Longitudinal structural variant phylogenies define tumor evolution under therapeutic selection pressure in metastatic prostate cancer

Therapeutic pressure shapes tumor evolution by selecting for subclones with distinct genomic architectures that drive resistance. In metastatic castration-resistant prostate cancer (mCRPC), structural variants (SVs) are major drivers of this process but are rarely incorporated into clonal reconstruction from bulk DNA sequencing data. Here we describe SVCFit, a computational framework for estimating the cellular fraction of diverse classes of structural variants from whole-genome sequencing and using these estimates to reconstruct clonal evolutionary relationships. SVCFit explicitly models SV-type–specific breakpoint and breakend patterns and accounts for local copy-number context, enabling accurate estimation of SV cellular fraction across heterogeneous tumor genomes.

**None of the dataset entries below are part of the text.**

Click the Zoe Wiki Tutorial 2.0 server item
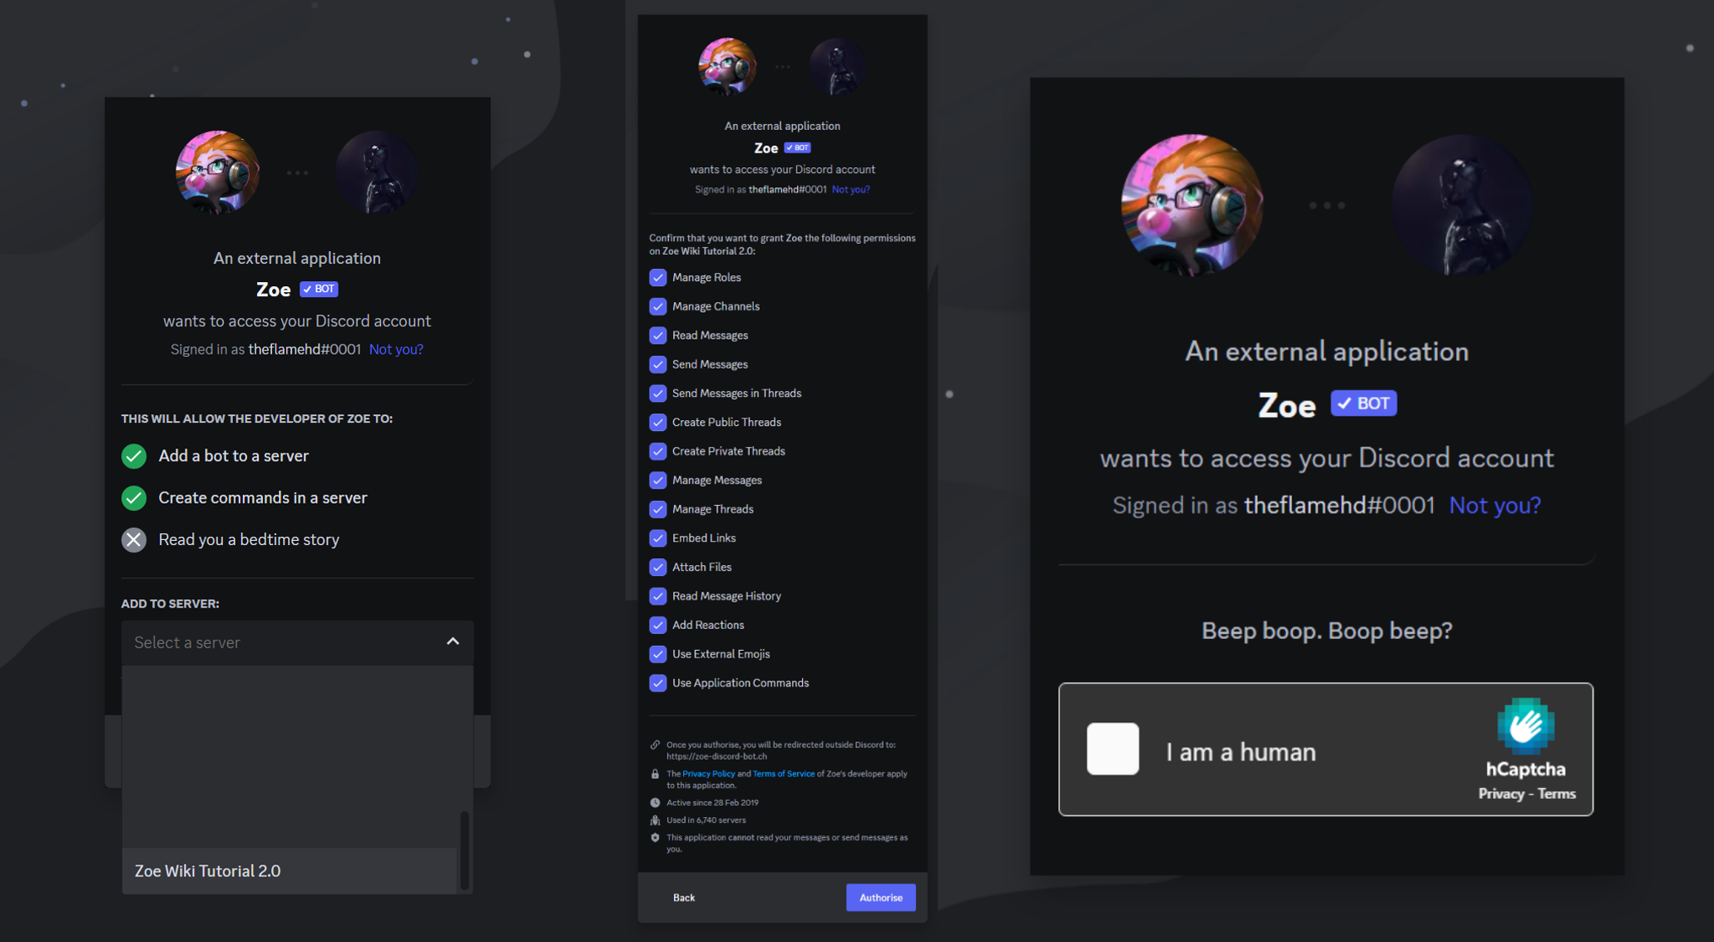Image resolution: width=1714 pixels, height=942 pixels. pos(294,869)
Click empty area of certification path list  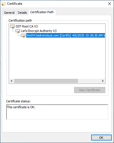57,58
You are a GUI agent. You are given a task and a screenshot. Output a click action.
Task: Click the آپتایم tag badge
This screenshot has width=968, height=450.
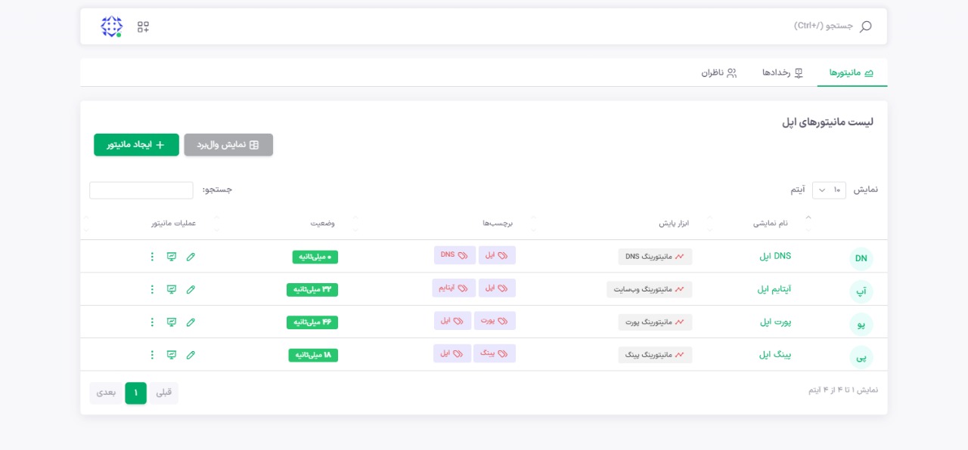coord(454,288)
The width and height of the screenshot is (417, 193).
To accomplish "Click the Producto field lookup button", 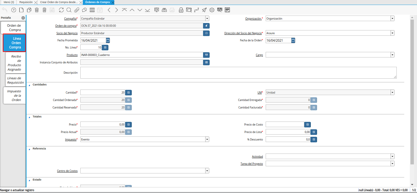I will pos(206,55).
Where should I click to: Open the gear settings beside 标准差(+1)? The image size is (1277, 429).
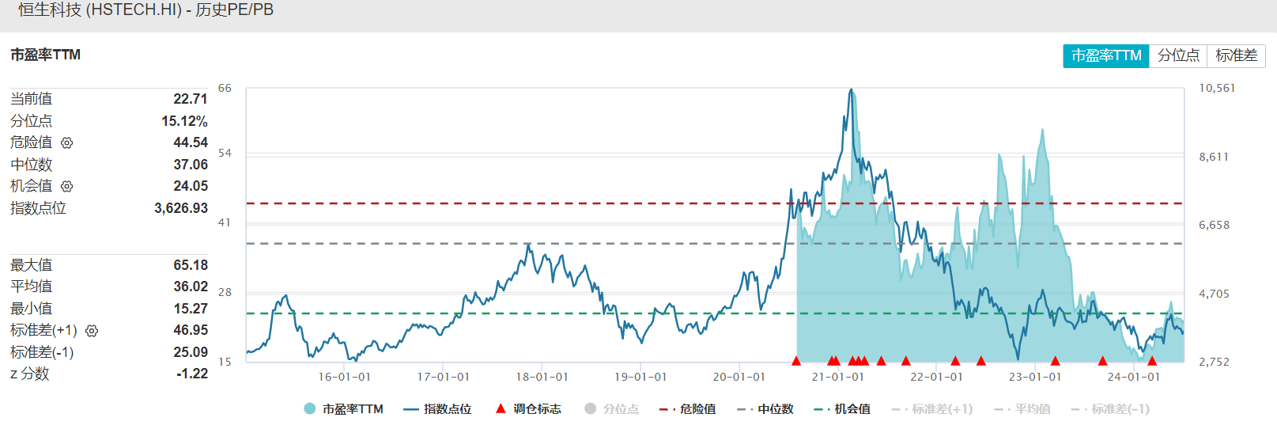tap(92, 331)
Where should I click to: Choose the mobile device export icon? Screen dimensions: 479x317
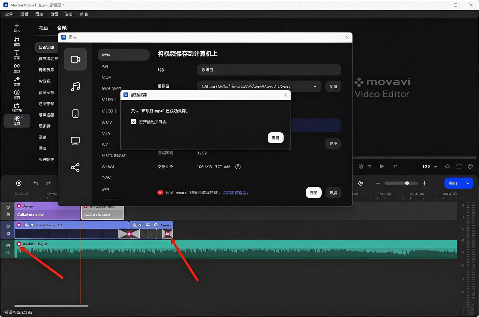point(75,114)
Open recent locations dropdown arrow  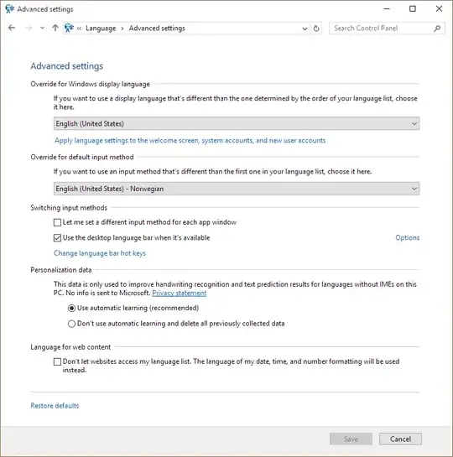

Using simulated datasets and in silico mixtures of metastatic prostate cancer samples, we show that SVCFit achieves consistently lower estimation error than the current state-of-the-art approaches. We then apply SVCFit to longitudinal whole-genome sequencing data from patients with mCRPC treated with bipolar androgen therapy (supraphysiologic testosterone). Structural variant–based clonal phylogenies reveal marked treatment-associated clonal reconfiguration, including contraction of highly rearranged subclones and expansion of resistant populations defined by distinct structural alterations. Together, these results demonstrate that integrating structural variants into clonal evolutionary analysis provides critical insight into tumor evolution under therapy. SVCFit enables reconstruction of SV-defined clonal architecture from routine whole-genome sequencing, expanding the toolkit for studying cancer evolution in precision oncology.